━━━━━ DATA RECORDS ━━━━━

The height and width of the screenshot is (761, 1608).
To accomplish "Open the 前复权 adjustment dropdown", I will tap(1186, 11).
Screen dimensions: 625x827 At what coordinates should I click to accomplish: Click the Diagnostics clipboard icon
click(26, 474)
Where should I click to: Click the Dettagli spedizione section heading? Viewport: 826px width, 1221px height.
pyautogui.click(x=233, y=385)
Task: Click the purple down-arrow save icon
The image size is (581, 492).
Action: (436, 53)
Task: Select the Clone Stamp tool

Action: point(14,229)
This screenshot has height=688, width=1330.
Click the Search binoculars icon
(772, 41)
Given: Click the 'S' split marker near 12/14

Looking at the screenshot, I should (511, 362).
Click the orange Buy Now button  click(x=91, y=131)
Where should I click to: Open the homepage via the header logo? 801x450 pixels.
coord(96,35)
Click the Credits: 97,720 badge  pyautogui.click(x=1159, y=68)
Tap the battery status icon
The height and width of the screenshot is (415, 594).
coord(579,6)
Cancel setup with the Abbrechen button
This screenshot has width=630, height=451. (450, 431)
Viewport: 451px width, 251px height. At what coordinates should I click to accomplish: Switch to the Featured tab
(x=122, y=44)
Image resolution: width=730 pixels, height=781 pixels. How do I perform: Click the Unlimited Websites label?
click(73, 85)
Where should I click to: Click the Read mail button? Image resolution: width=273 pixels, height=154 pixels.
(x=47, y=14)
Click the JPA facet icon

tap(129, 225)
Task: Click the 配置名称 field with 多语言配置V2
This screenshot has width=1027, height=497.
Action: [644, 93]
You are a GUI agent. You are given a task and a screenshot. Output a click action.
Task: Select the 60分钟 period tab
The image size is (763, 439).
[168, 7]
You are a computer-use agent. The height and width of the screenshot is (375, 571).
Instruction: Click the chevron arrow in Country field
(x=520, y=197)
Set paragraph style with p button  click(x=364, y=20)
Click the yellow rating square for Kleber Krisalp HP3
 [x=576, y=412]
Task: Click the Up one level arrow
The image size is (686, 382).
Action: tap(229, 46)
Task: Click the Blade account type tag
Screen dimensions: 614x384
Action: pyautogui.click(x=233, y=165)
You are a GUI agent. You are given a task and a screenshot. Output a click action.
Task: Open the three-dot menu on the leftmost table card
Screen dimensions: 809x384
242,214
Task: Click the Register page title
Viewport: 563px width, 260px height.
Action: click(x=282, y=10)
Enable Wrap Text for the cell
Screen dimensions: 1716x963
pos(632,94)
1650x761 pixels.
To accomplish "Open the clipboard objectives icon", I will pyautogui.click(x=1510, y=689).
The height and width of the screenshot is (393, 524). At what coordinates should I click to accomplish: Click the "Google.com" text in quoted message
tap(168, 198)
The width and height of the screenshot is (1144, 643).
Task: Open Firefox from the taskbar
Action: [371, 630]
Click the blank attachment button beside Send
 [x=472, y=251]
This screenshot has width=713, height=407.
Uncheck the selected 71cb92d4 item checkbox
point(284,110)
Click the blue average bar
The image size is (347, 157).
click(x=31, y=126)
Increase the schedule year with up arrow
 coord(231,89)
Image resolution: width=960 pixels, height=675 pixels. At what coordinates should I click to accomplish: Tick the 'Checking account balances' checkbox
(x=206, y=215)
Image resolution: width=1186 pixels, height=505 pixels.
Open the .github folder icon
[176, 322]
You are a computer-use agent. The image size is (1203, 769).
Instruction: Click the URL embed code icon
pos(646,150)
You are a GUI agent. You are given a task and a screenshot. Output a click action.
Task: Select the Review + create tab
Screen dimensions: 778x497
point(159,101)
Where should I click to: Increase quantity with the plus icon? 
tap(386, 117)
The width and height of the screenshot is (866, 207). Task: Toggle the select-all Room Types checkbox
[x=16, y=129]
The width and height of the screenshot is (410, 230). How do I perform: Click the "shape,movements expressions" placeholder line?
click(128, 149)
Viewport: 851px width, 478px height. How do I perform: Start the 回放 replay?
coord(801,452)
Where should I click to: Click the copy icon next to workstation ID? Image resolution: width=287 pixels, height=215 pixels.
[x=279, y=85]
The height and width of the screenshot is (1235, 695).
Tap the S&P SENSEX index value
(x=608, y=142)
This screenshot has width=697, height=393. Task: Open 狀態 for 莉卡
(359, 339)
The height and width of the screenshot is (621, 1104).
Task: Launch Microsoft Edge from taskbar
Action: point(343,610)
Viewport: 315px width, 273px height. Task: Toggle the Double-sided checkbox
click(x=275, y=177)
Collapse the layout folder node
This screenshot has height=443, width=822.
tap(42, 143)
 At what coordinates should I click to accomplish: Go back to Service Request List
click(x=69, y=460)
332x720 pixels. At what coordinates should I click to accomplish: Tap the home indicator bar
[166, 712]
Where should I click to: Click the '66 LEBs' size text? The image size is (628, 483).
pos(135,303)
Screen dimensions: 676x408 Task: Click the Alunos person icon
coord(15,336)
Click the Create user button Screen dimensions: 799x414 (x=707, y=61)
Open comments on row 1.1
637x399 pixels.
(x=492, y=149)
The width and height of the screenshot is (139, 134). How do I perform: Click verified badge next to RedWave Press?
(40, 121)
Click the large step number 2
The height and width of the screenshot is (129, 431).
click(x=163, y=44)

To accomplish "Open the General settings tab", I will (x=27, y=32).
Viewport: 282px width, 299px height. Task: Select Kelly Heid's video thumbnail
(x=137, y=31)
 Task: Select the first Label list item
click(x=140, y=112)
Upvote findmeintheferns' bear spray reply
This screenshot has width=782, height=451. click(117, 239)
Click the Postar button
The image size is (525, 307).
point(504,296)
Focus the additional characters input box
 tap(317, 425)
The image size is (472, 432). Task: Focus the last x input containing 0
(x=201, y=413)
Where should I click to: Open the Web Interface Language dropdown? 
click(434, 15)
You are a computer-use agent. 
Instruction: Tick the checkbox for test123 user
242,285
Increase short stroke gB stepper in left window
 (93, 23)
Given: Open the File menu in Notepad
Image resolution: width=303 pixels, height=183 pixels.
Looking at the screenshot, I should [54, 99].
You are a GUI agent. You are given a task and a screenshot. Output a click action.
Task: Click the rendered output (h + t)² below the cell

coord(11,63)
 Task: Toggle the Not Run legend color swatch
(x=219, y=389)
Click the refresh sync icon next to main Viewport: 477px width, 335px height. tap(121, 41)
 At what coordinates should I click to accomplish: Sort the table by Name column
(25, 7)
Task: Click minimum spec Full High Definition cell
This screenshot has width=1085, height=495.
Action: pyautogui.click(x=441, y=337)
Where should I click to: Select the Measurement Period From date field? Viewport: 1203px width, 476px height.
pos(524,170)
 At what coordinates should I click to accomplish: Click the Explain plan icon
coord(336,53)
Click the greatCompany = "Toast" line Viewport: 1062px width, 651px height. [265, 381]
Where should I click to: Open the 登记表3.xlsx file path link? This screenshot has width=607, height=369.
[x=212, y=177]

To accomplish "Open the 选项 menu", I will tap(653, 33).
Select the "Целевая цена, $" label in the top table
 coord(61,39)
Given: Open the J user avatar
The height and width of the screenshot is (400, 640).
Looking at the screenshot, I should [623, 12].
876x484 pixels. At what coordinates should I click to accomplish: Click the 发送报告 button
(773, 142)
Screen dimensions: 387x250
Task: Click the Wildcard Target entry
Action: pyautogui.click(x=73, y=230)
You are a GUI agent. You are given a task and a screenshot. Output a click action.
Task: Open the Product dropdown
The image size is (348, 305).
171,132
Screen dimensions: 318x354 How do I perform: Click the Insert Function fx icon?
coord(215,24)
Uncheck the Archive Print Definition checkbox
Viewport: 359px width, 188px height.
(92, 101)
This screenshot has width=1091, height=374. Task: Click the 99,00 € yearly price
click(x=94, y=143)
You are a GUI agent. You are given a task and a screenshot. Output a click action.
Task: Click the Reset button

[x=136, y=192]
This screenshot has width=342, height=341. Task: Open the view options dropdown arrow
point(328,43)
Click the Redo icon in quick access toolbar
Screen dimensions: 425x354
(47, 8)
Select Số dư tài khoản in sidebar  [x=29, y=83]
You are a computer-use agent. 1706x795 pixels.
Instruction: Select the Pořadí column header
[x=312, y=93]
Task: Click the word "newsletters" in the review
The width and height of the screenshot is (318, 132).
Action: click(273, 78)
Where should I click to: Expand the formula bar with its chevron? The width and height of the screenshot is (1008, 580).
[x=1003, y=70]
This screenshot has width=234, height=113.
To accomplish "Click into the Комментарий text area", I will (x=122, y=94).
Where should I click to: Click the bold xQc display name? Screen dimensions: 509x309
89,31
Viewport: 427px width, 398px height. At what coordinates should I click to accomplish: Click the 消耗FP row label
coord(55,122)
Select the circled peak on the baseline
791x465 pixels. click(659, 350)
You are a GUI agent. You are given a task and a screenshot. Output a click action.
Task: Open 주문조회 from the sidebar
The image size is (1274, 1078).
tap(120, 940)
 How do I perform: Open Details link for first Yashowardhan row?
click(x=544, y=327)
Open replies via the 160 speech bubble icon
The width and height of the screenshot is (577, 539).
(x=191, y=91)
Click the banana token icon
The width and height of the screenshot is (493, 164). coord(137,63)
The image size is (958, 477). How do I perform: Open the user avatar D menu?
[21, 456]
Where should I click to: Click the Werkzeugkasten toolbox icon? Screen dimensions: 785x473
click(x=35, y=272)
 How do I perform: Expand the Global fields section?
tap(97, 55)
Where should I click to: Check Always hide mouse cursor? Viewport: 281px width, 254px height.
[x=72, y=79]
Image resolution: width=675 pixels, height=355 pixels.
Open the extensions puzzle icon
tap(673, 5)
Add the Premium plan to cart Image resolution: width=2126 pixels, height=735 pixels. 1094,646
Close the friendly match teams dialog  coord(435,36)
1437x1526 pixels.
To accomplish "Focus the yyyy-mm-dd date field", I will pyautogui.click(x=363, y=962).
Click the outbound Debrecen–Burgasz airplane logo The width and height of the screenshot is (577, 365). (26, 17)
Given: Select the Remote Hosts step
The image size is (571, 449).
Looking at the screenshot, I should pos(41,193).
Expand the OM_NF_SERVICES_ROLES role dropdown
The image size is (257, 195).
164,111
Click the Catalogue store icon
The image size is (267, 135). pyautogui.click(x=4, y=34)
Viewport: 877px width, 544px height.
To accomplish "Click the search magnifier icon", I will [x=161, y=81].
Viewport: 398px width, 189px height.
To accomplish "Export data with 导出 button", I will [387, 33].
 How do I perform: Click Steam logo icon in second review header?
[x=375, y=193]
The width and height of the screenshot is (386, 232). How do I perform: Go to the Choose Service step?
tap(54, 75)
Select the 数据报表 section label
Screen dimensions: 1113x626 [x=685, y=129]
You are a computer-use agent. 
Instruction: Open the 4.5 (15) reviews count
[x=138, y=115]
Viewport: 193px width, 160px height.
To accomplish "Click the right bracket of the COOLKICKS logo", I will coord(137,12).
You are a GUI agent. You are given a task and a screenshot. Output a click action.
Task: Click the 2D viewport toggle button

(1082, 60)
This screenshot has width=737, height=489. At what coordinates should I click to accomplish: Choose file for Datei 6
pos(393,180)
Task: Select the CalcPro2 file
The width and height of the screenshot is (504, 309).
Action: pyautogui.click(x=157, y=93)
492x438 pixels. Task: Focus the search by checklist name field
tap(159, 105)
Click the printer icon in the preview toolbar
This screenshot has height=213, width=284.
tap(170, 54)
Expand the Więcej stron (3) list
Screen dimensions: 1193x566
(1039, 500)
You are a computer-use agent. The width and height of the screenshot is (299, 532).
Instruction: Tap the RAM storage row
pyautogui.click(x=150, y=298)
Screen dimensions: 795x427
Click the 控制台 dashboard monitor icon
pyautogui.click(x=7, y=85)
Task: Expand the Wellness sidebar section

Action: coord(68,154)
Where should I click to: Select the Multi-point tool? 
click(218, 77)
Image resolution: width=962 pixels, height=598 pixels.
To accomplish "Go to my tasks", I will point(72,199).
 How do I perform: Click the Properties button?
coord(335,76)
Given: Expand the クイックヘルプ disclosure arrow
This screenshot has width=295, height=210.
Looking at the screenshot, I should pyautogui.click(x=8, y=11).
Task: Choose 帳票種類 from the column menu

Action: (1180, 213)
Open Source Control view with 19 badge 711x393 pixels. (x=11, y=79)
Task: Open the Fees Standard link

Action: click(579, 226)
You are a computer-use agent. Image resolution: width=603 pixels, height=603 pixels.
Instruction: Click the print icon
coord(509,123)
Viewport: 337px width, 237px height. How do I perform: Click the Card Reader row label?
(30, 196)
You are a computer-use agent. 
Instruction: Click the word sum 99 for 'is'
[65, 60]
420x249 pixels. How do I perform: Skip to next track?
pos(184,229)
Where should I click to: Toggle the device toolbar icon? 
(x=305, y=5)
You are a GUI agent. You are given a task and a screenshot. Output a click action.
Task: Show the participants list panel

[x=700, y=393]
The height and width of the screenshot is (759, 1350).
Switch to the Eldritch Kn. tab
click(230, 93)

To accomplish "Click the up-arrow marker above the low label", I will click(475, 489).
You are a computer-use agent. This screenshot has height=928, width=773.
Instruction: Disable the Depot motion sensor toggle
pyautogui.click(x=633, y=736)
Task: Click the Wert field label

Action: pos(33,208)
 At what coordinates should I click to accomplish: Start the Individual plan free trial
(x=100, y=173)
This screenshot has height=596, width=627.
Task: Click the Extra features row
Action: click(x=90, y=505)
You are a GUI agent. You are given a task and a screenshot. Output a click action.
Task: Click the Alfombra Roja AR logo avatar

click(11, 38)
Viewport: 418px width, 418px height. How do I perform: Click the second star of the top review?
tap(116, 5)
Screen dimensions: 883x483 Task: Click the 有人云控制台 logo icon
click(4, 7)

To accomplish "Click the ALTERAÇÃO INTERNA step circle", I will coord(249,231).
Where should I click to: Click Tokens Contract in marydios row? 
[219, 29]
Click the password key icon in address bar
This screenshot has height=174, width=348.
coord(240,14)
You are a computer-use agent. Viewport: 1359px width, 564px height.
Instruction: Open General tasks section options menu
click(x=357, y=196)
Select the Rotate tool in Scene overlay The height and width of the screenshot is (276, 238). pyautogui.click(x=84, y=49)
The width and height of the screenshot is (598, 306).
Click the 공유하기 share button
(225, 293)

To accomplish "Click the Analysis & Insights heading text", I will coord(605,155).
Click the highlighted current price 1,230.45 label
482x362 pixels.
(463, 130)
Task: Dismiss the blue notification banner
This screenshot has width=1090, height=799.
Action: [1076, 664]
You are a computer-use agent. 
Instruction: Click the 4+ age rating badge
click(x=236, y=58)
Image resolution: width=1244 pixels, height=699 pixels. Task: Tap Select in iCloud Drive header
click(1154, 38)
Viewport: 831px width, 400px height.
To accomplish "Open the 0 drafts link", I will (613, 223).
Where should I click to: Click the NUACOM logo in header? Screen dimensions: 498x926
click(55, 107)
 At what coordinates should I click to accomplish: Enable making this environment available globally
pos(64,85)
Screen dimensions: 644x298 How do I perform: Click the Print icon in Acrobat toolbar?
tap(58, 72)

━━━━━

> [EXERCISE GOAL]: Reproduce word for word the material above, starting with the line that has "Cancel setup with the Abbrechen button" and stopping after the line that has "1650x761 pixels.".

> [EXERCISE ANSWER]:
Cancel setup with the Abbrechen button
This screenshot has width=630, height=451. (450, 431)
Viewport: 451px width, 251px height. At what coordinates should I click to accomplish: Switch to the Featured tab
(x=122, y=44)
Image resolution: width=730 pixels, height=781 pixels. How do I perform: Click the Unlimited Websites label?
click(73, 85)
Where should I click to: Click the Read mail button? Image resolution: width=273 pixels, height=154 pixels.
(x=47, y=14)
Click the JPA facet icon

tap(129, 225)
Task: Click the 配置名称 field with 多语言配置V2
This screenshot has width=1027, height=497.
Action: [644, 93]
You are a GUI agent. You are given a task and a screenshot. Output a click action.
Task: Select the 60分钟 period tab
The image size is (763, 439).
[168, 7]
You are a computer-use agent. The height and width of the screenshot is (375, 571).
Instruction: Click the chevron arrow in Country field
(x=520, y=197)
Set paragraph style with p button  click(x=364, y=20)
Click the yellow rating square for Kleber Krisalp HP3
 [x=576, y=412]
Task: Click the Up one level arrow
The image size is (686, 382).
Action: tap(229, 46)
Task: Click the Blade account type tag
Screen dimensions: 614x384
Action: pyautogui.click(x=233, y=165)
You are a GUI agent. You are given a task and a screenshot. Output a click action.
Task: Open the three-dot menu on the leftmost table card
Screen dimensions: 809x384
242,214
Task: Click the Register page title
Viewport: 563px width, 260px height.
Action: click(x=282, y=10)
Enable Wrap Text for the cell
Screen dimensions: 1716x963
pos(632,94)
1650x761 pixels.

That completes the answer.